Affirmed that Award under NOC Section 8 to Be Considered in Damages in Subsequent Infringement Action

AstraZeneca Canada Inc v Apotex / omeprazole (NOC) 2013 FCA 77 Sharlow JA: Blais CJ, Stratas JA aff’g 2012 FC 559 Hughes J (blogged here)
            LOSEC / omeprazole / 2,133,762, 1,292,693

AstraZeneca was unsuccessful in NOC proceedings against Apotex in respect of omeprazole, in which it sought an order of prohibition based on the ‘762 patent: 2004 FC 313. In this action, Apotex has now sought compensation under s 8 of NOC Regulations. But at the same time, AstraZeneca has brought an infringement action against Apotex, on the basis of the ‘693 patent, which is also related to omeprazole, with the action set down to be heard in April 2014 [FC 28]. The concurrence of the s 8 and infringement actions raises two questions. Substantively, if AstraZeneca is successful in the infringement action, how will this affect Apotex’s entitlement to s 8 compensation? Apotex's position is that the alleged infringement of the '693 patent is not relevant to Apotex's s 8 claim [FC 141]. AstraZeneca's position’s is that if it is successful in the infringement action, this operates as a defence to the s 8 claim; the claim is for sales that are lost as a result of the statutory stay, but if Apotex had made those sales, it would be liable in damages to AstraZeneca for infringement of the ‘693 patent, so there really are no losses as a result of the statutory stay [FC 140]. Put another way, Apotex is not entitled to damages for loss of a market that it had no right to enter.
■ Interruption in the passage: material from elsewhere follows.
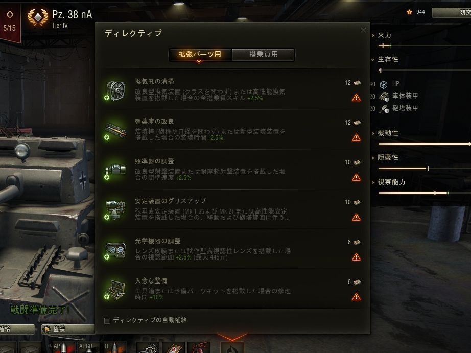Close the ディレクティブ dialog
The height and width of the screenshot is (353, 471).
[363, 30]
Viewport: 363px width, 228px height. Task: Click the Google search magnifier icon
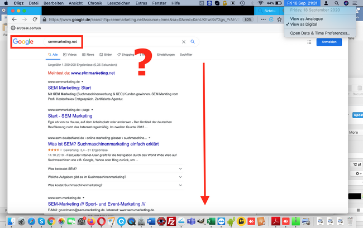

Consequently, AstraZeneca sought a delay of the s 8 proceeding pending the outcome of the infringement action. Hughes J had initially ordered that if AstraZeneca’s defence was determined to be viable in law, he would reserve judgment in the s 8 matter under final disposition of the infringement action [FC 28].
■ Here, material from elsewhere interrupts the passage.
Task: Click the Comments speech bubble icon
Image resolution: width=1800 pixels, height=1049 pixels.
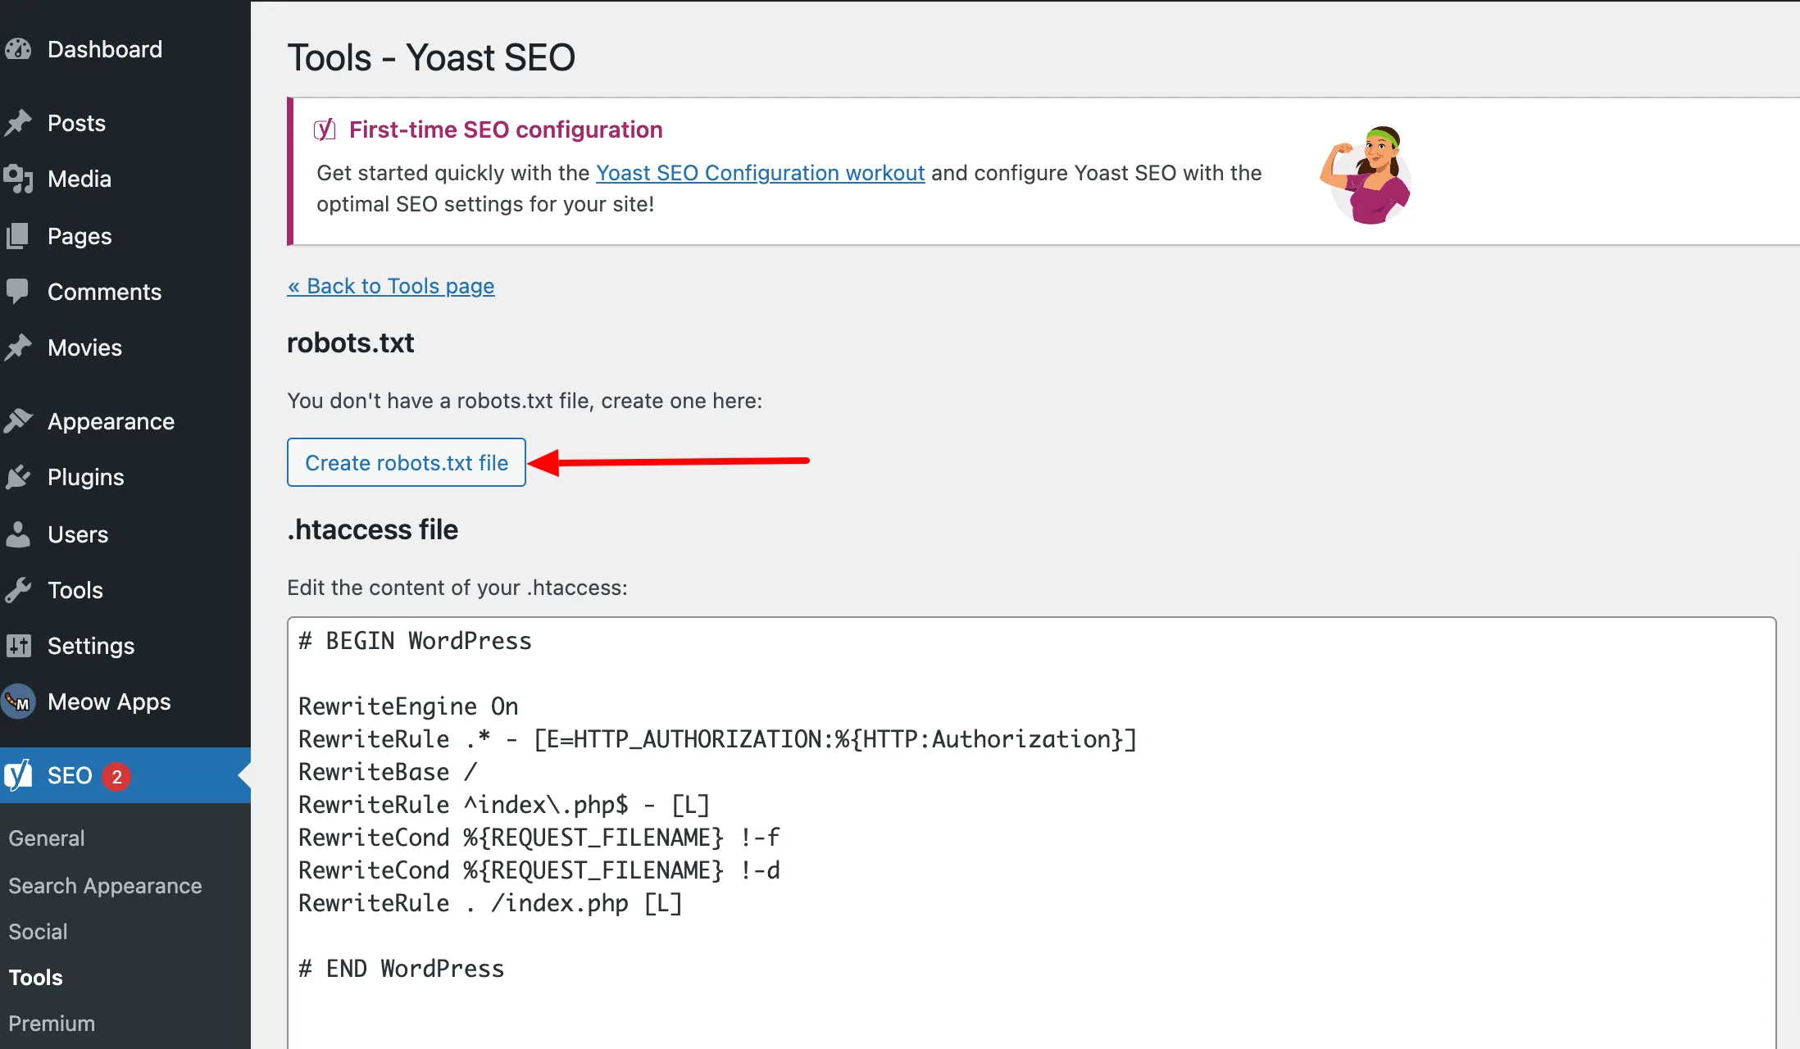Action: tap(18, 292)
The decision under appeal dealt with this question of whether AstraZeneca’s defence is viable in law [FC 140 - 50]. As discussed in my post on that decision, Hughes J held that the infringement action could potentially serve as a basis for a defence in the s 8 proceeding on the basis of ex turpi causa. However, procedurally, he changed his mind and refused to reserve judgment in the s 8 proceeding. Instead, any such defence will be dealt with in the infringement action:

[148] This solution accords with what may properly be done in the present situation. A Court hearing the pending infringement action, if it concludes that the patent is valid and has been infringed by Apotex in making the omeprazole drug that is the subject of these proceedings, can at that time craft a remedy that is appropriate, having in mind any compensation awarded in these proceedings. It would be unconscionable for the present proceedings to come to a halt or for this Court to refuse to award compensation simply because another action on another patent was pending. To do so would be simply to encourage such actions to be brought. The best way to deal with the matter is as I have set out above.

Hughes J’s judgment on this point has now been affirmed by the FCA in brief reasons from the bench, quoting and agreeing with this paragraph [7-8].